Jed Shugerman (Fordham) has posted Removal of Context: Blackstone, Limited Monarchy, and the Limits of Unitary Originalism (Yale Journal of Law and the Humanities, Vol. 32, 2022, forthcoming) (36 pages) on SSRN.  Here is the abstract: 

This article is part of a series on Article II, questioning the unitary theory’s three pillars: the Executive Vesting Clause, the Take Care Clause (or the “Faithful Execution” clauses), and the Decision of 1789 (or more accurately, the Indecisions of 1789). “Removal of Context” focuses on the “executive power” part of the Vesting Clause: Did “executive power” imply supervision and removal in the eighteenth century? What do the unitary theorists cite to support their claim that “executive power” includes removal, and “indefeasibly” so?

Unitary executive theorists’ reliance [ed.: I think he means "theorists rely"] on the English Crown in the seventeenth and eighteenth centuries, but they overlook or obscure the problems of relying on England’s limited monarchy, the era’s rise of Parliamentary supremacy over the Crown and its power to eliminate or regulate (i.e., make defeasible) royal prerogatives. There appears to be no evidence that executive removal was ever conceived as a “royal prerogative” at all, and the historical record indicates that the king did not have a general removal power at pleasure. The structure of the historical comparison has a major flaw: They concede that the Constitution explicitly limits many core royal powers, such war, peace (treaties), and the veto, so that the president is weaker than the king, but somehow Article II implies unnamed “executive powers” (like removal) that make a president stronger than a king? Moreover, there were eighteenth-century royal prerogatives related to law execution (prorogue and dissolution), but no one claims Article II “executive power” implies them.

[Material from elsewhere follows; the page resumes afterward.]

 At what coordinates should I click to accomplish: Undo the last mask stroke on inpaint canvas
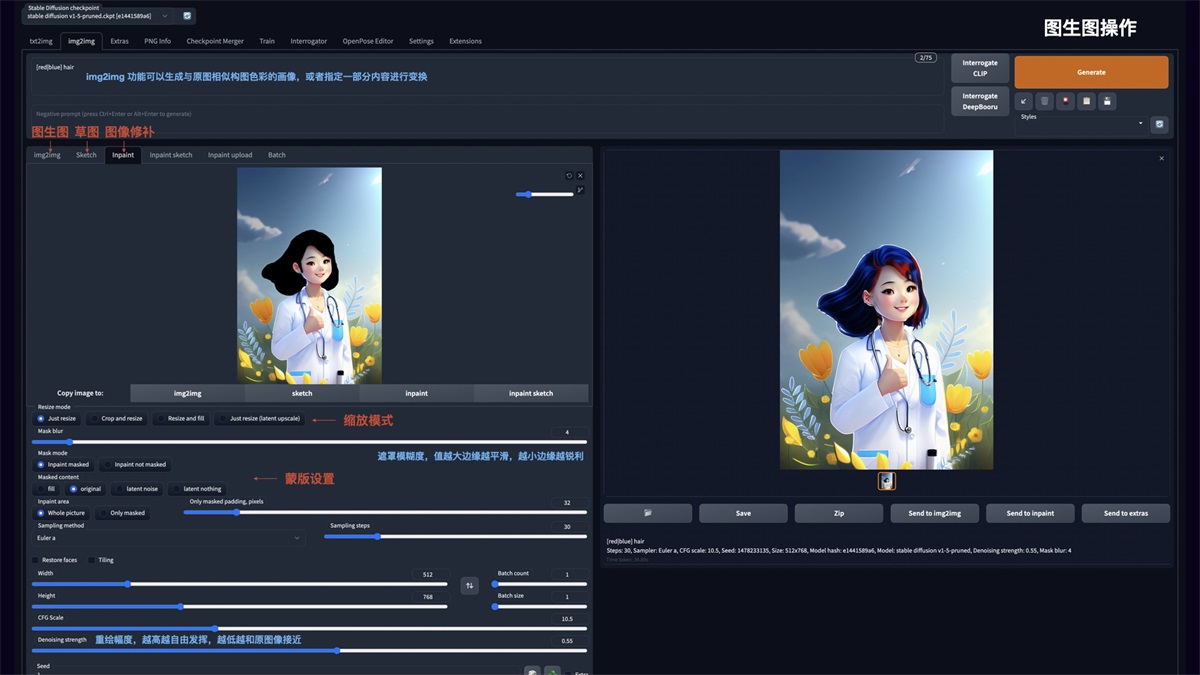[569, 175]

When one investigates the unitary evidence more closely and follows their sources, one finds a pattern of misinterpreting historical sources, especially Blackstone in amicus briefs and law review articles in the unitary executive scholarship. In particular, the recent brief by unitary scholars in Seila Law misinterprets Blackstone’s use of the word “disposing” of offices as removing, instead of dispensing or appointing (which are indicated by context and general usage) and then misquotes a passage from Blackstone, reversing his meaning from his uncertainty about the relevant law of offices to a certain positive claim about removal. These misreadings are more than just small or narrow errors. They obscure more significant points: Blackstone was fundamentally in favor of parliamentary supremacy, against “indefeasible” executive powers; and Blackstone never mentions removal as a royal prerogative or a general executive power, which is powerful counter-evidence to the unitary theorists’ assumptions. These errors are also a cautionary moment about originalist methods and the notion that originalism is more reliable or objective than other methods of interpretation.

Professor Shugerman has related posts at his blog, here, here and here.

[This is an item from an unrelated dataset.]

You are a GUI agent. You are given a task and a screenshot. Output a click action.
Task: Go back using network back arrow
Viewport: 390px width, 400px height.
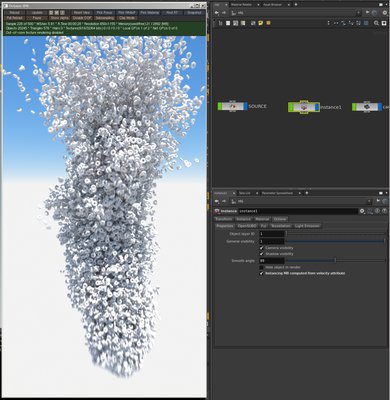[217, 13]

Ilan Wurman (Arizona State), the principal author of the originalist scholars’ brief in Seila Law that Professor Shugerman sharply criticizes, has this response at the Yale Journal on Regulation Notice and Comment Blog: Some Thoughts on My Seila Law Brief. From the introduction:

Jed Shugerman has just posted a short paper, “Removal of Context,” and a series of short blog posts, in which he takes on originalists for misusing Blackstone passages in the removal power debates. Although Jed takes on a number of other scholars, too, he cites my amicus brief in Seila Law as an example of misuse, as well as a footnote in a longer law review article that I published in the Duke Law Journal in 2020. I think Jed’s paper is helpful and originalists should (of course) change their views in light of countervailing evidence, so I wanted to address Jed’s claims.

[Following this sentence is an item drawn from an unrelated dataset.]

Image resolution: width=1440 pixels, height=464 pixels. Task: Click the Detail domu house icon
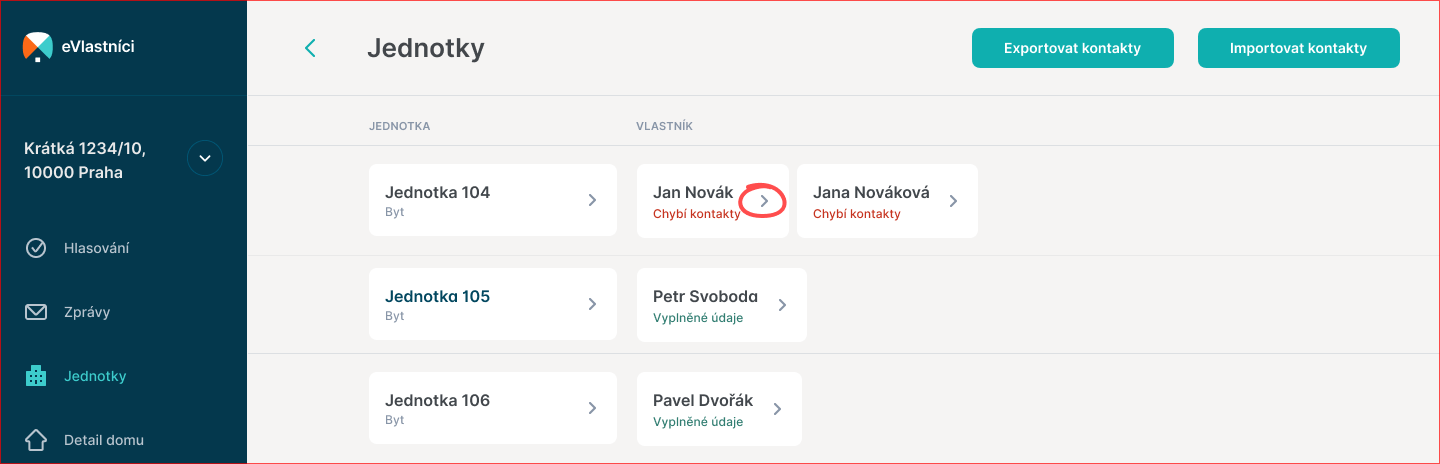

In a footnote in [the Duke Law Journal] piece I relied on a passage from Blackstone, and in my Seila Law brief, for which I was the lead drafter on behalf of a number of other scholars, I relied on that and another passage from Blackstone, both of which Jed argues I misused. I am not so sure about the first passage, although I grant the matter is less clear than I originally believed. As for the second, I think Jed is right that I read too much into the passage. I don’t think the error changes any substantive conclusions, but I think it’s important to correct the record.

And in conclusion:

… I do not think that changes the substantive outcome or the analysis in the brief. We ourselves admitted in the brief that Blackstone is largely silent on the question of removals. We argued that as a historical matter the monarch did in fact have a removal power (which King George III exercised). That is precisely why Parliament had to enact various statutes in order to limit this power, as it did with judges in the Act of Settlement. Moreover, other passages from Blackstone regarding the need for unity in the executive and the due subordination of all other magistrates, and his passage that “the law supposes, that no one can be so good a judge of their several merits and services, as the king himself who employs them,” strongly imply such a power, too. What’s more, nothing in Blackstone suggests that once the monarch “disposes” of an office, the monarch cannot do so again through a new appointment. Still, in the brief, I did assume that the word “dispose” itself was indicative of a removal power, and I now recognize that I made a mistake by reading too much into the passage.

In any event, I am not persuaded that the brief’s central claim about English law and practice relating to the king’s removal power is incorrect, or even materially in doubt. Jed so far hasn’t pointed to specific evidence to the contrary, and I have responded to the historical arguments of Daniel Birk and others in my Duke piece. But I look forward to continuing to read Jed’s scholarship on these issues.

Professor Shugerman then has some further followup posts on his blog here, here and here.

I joined Professor Wurman’s brief in Seila Law and assisted in drafting it, so I have something of a stake in this debate.  I hope to have more to say later.  As to the Blackstone quotes, for now I’ll just say that I thank Professor Shugerman for raising questions about them, and I think Professor Wurman gives an appropriate response.

The more significant question in my view is the state of removal power in eighteenth-century English law (or, rather, how the founding generation in American understood that power).  Of course, the U.S. Constitution does not necessarily adopt the English practice on removal, because the Constitution reflects different ideas about separation of powers and in at least some other respects it quite obviously departs from English practice.  Nonetheless, English practice is relevant in addressing the question whether the Constitution adopted a unified executive power.  If the English executive had broad removal power over executive offices, that tends to support (though doesn't prove) the idea that the Constitution's executive power encompasses removal power.  And if the English executive did not have broad removal power, that suggests (but doesn't prove) the opposite.  

In one of his later posts, Professor Shugerman says that he has pointed to contrary historical evidence, citing G.E. Aylmer’s The King’s Servants (which he discusses in the post and in the longer article) and Jane Manners & Lev Menand, The Three Permissions: Presidential Removal and the Statutory Limits on Independence, Columbia L. Rev. 2020) (which he discusses in the longer article).  This, then, seems to be the key point of disagreement.

I confess that I had always assumed the English monarch had broad removal power over executive officers, and I think that this has been a common assumption.  Professor Shugerman is surely right to challenge it (though I wish he would do it in a less snarky way).  Again, I hope to have more to say upon further consideration, as is appropriate in an academic debate.